Saved entries:
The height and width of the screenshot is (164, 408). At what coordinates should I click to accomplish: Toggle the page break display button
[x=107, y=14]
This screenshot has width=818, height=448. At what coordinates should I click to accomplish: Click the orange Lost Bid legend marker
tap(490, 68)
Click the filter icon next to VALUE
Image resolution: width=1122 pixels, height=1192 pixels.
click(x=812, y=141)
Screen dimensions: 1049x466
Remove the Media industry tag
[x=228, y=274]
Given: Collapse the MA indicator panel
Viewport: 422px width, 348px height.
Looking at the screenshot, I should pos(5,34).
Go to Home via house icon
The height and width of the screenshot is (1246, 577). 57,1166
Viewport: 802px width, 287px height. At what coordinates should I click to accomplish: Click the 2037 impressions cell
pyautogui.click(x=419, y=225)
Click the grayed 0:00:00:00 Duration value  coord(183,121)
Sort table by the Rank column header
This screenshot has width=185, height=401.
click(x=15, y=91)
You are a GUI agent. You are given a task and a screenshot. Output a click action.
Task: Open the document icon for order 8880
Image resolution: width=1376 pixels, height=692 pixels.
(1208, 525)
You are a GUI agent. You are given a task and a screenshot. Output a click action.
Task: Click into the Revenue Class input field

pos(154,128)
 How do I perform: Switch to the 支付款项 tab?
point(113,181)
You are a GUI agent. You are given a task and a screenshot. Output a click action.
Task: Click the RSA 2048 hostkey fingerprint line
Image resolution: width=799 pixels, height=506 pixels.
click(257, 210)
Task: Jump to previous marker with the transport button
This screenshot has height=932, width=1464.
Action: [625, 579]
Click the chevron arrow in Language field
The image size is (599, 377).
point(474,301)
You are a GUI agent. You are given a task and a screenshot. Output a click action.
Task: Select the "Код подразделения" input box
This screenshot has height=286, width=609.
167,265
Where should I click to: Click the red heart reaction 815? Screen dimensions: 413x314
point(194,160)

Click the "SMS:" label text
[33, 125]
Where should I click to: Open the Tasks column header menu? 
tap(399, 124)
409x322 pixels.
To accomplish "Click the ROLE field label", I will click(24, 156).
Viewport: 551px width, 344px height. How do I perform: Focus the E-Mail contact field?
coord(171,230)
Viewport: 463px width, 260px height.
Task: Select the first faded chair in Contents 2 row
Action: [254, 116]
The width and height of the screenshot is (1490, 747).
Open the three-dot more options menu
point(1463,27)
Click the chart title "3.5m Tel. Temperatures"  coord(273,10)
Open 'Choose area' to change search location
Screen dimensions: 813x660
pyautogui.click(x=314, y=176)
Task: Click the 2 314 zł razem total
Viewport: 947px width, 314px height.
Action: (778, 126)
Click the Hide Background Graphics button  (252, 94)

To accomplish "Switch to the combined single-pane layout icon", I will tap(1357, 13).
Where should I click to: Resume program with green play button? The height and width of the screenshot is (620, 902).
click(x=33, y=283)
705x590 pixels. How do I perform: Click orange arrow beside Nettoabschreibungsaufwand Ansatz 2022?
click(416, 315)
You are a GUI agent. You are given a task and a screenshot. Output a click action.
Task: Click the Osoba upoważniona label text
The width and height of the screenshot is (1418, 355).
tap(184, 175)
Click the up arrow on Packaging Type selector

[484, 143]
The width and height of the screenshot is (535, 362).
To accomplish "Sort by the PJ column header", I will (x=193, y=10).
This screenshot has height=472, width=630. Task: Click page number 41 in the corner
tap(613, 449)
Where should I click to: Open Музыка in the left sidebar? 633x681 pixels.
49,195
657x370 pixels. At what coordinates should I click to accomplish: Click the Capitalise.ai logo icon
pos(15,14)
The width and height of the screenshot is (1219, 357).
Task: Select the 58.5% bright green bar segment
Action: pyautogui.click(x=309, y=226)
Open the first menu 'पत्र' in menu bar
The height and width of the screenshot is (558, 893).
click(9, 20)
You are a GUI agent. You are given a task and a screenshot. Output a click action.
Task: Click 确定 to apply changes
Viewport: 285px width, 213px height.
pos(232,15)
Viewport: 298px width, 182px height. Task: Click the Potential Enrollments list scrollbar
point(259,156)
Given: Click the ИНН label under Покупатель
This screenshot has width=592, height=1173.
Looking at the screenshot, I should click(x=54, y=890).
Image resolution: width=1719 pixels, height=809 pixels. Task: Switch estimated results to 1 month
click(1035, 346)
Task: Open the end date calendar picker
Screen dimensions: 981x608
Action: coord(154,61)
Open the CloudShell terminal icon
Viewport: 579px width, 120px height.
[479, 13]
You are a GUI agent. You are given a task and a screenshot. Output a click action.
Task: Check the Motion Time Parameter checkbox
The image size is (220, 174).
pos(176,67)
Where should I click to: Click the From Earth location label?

HOW TO COMPLETE THIS TASK:
Set down every record above exactly as given.

EXERCISE SOLUTION:
The height and width of the screenshot is (164, 408). At what coordinates should I click to accomplish: Toggle the page break display button
[x=107, y=14]
This screenshot has width=818, height=448. At what coordinates should I click to accomplish: Click the orange Lost Bid legend marker
tap(490, 68)
Click the filter icon next to VALUE
Image resolution: width=1122 pixels, height=1192 pixels.
click(x=812, y=141)
Screen dimensions: 1049x466
Remove the Media industry tag
[x=228, y=274]
Given: Collapse the MA indicator panel
Viewport: 422px width, 348px height.
Looking at the screenshot, I should pos(5,34).
Go to Home via house icon
The height and width of the screenshot is (1246, 577). 57,1166
Viewport: 802px width, 287px height. At what coordinates should I click to accomplish: Click the 2037 impressions cell
pyautogui.click(x=419, y=225)
Click the grayed 0:00:00:00 Duration value  coord(183,121)
Sort table by the Rank column header
This screenshot has width=185, height=401.
click(x=15, y=91)
You are a GUI agent. You are given a task and a screenshot. Output a click action.
Task: Open the document icon for order 8880
Image resolution: width=1376 pixels, height=692 pixels.
(1208, 525)
You are a GUI agent. You are given a task and a screenshot. Output a click action.
Task: Click into the Revenue Class input field

pos(154,128)
 How do I perform: Switch to the 支付款项 tab?
point(113,181)
You are a GUI agent. You are given a task and a screenshot. Output a click action.
Task: Click the RSA 2048 hostkey fingerprint line
Image resolution: width=799 pixels, height=506 pixels.
click(257, 210)
Task: Jump to previous marker with the transport button
This screenshot has height=932, width=1464.
Action: [625, 579]
Click the chevron arrow in Language field
The image size is (599, 377).
point(474,301)
You are a GUI agent. You are given a task and a screenshot. Output a click action.
Task: Select the "Код подразделения" input box
This screenshot has height=286, width=609.
167,265
Where should I click to: Click the red heart reaction 815? Screen dimensions: 413x314
point(194,160)

Click the "SMS:" label text
[33, 125]
Where should I click to: Open the Tasks column header menu? 
tap(399, 124)
409x322 pixels.
To accomplish "Click the ROLE field label", I will click(24, 156).
Viewport: 551px width, 344px height. How do I perform: Focus the E-Mail contact field?
coord(171,230)
Viewport: 463px width, 260px height.
Task: Select the first faded chair in Contents 2 row
Action: [254, 116]
The width and height of the screenshot is (1490, 747).
Open the three-dot more options menu
point(1463,27)
Click the chart title "3.5m Tel. Temperatures"  coord(273,10)
Open 'Choose area' to change search location
Screen dimensions: 813x660
pyautogui.click(x=314, y=176)
Task: Click the 2 314 zł razem total
Viewport: 947px width, 314px height.
Action: (778, 126)
Click the Hide Background Graphics button  (252, 94)

To accomplish "Switch to the combined single-pane layout icon", I will tap(1357, 13).
Where should I click to: Resume program with green play button? The height and width of the screenshot is (620, 902).
click(x=33, y=283)
705x590 pixels. How do I perform: Click orange arrow beside Nettoabschreibungsaufwand Ansatz 2022?
click(416, 315)
You are a GUI agent. You are given a task and a screenshot. Output a click action.
Task: Click the Osoba upoważniona label text
The width and height of the screenshot is (1418, 355).
tap(184, 175)
Click the up arrow on Packaging Type selector

[484, 143]
The width and height of the screenshot is (535, 362).
To accomplish "Sort by the PJ column header", I will (x=193, y=10).
This screenshot has height=472, width=630. Task: Click page number 41 in the corner
tap(613, 449)
Where should I click to: Open Музыка in the left sidebar? 633x681 pixels.
49,195
657x370 pixels. At what coordinates should I click to accomplish: Click the Capitalise.ai logo icon
pos(15,14)
The width and height of the screenshot is (1219, 357).
Task: Select the 58.5% bright green bar segment
Action: pyautogui.click(x=309, y=226)
Open the first menu 'पत्र' in menu bar
The height and width of the screenshot is (558, 893).
click(9, 20)
You are a GUI agent. You are given a task and a screenshot. Output a click action.
Task: Click 确定 to apply changes
Viewport: 285px width, 213px height.
pos(232,15)
Viewport: 298px width, 182px height. Task: Click the Potential Enrollments list scrollbar
point(259,156)
Given: Click the ИНН label under Покупатель
This screenshot has width=592, height=1173.
Looking at the screenshot, I should click(x=54, y=890).
Image resolution: width=1719 pixels, height=809 pixels. Task: Switch estimated results to 1 month
click(1035, 346)
Task: Open the end date calendar picker
Screen dimensions: 981x608
Action: coord(154,61)
Open the CloudShell terminal icon
Viewport: 579px width, 120px height.
[479, 13]
You are a GUI agent. You are given a task and a screenshot. Output a click action.
Task: Check the Motion Time Parameter checkbox
The image size is (220, 174).
pos(176,67)
Where should I click to: Click the From Earth location label?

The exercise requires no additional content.